Last night gardai were trying to trace some of the seized weaponry, thought to have originated in Eastern Europe.

Officers are hoping that through forensic checks and co-operation with other police agencies they will be able to establish the source of the weaponry and confirm when it was imported into the country by a faction of the Real IRA.

The latest haul was taken away by gardai from the underground hide at Barmeath Woods, outside Dunleer, Co Louth, after an Army bomb disposal team gave the all-clear yesterday at around 11.30am.

The Army ordnance experts were called in by gardai to deal with an improvised mortar bomb which had to be exploded on the spot.

The Army held on to the three kilos of TNT explosive, a large quantity of black powder and more than a dozen fully assembled detonators also recovered from the hide.

But the rest of the haul, including a light general-purpose machine gun, a sawn-off shotgun, a significant quantity of ammunition, a pipe bomb and a large amount of other bomb components as well as special forensic clothing was taken away by officers from the technical bureau to their headquarters in the Phoenix Park.


An Army bomb team was also called in by gardai on Saturday and Sunday to carry out controlled explosions on two detonators found as part of the cache discovered in a makeshift shed converted into a bomb factory at Barntown, Co Wexford.

This find largely consisted of component parts but the haul at Barmeath Woods was ready for use and had been stored underground for handover to active terror units operating across the Border.
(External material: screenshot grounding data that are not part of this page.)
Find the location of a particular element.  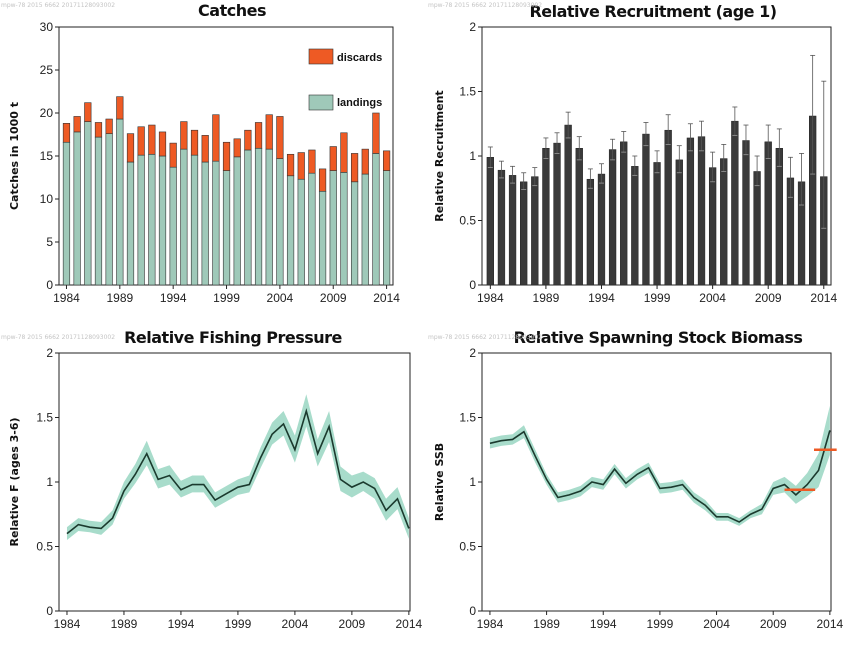

legend-landings-swatch is located at coordinates (321, 102).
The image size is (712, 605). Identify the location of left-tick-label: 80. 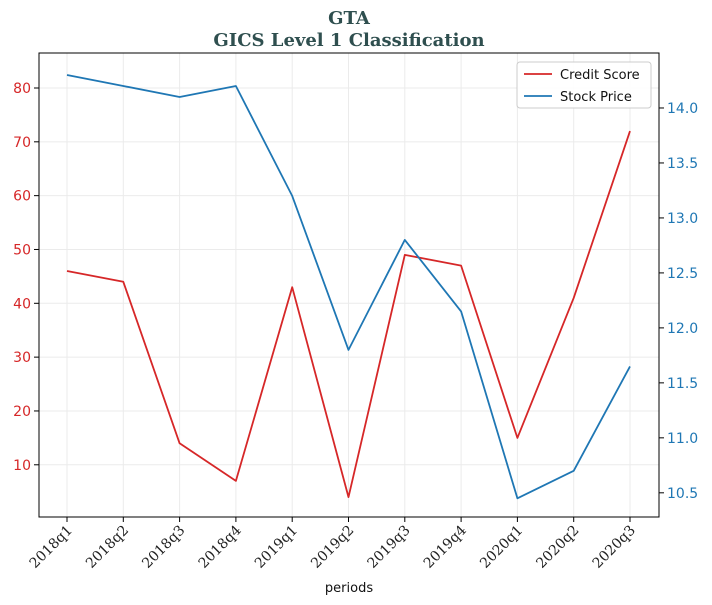
(22, 89).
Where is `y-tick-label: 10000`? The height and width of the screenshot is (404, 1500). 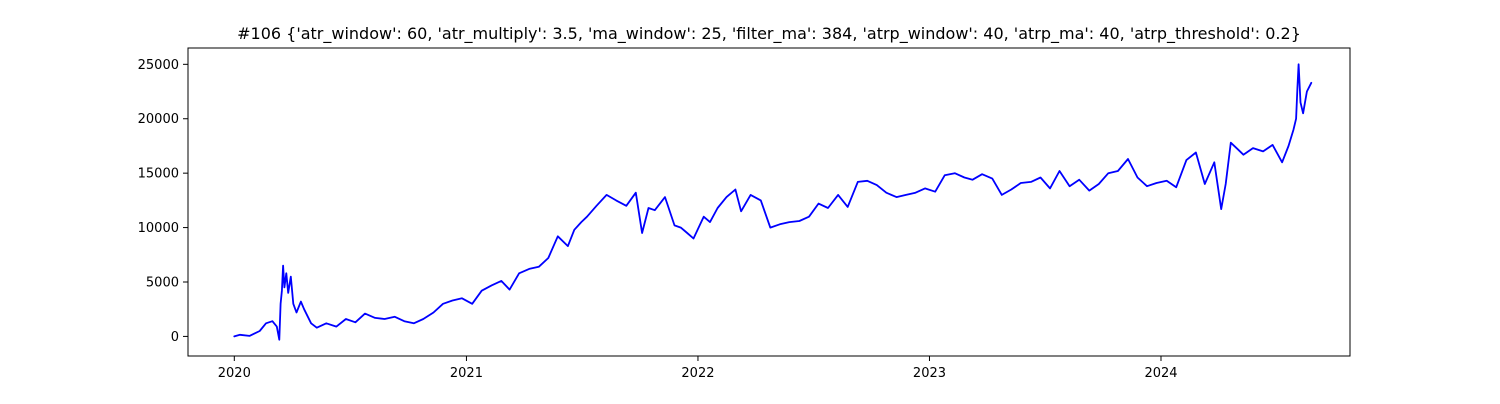
y-tick-label: 10000 is located at coordinates (158, 228).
The number of personnel, drawn from anti-terrorist units such as the Special Branch and Emergency Response Units and deployed under Operation Designer, has been increased in recent months as gardai build up intelligence on dissidents.

It is estimated that the two factions from the Real IRA, both led by Co Louth men who were former associates of the organisation's founding member Michael McKevitt, have a combined strength with the Continuity IRA of around 150 activists on this side of the Border. Another 300-350 are involved in the terror campaign in the North.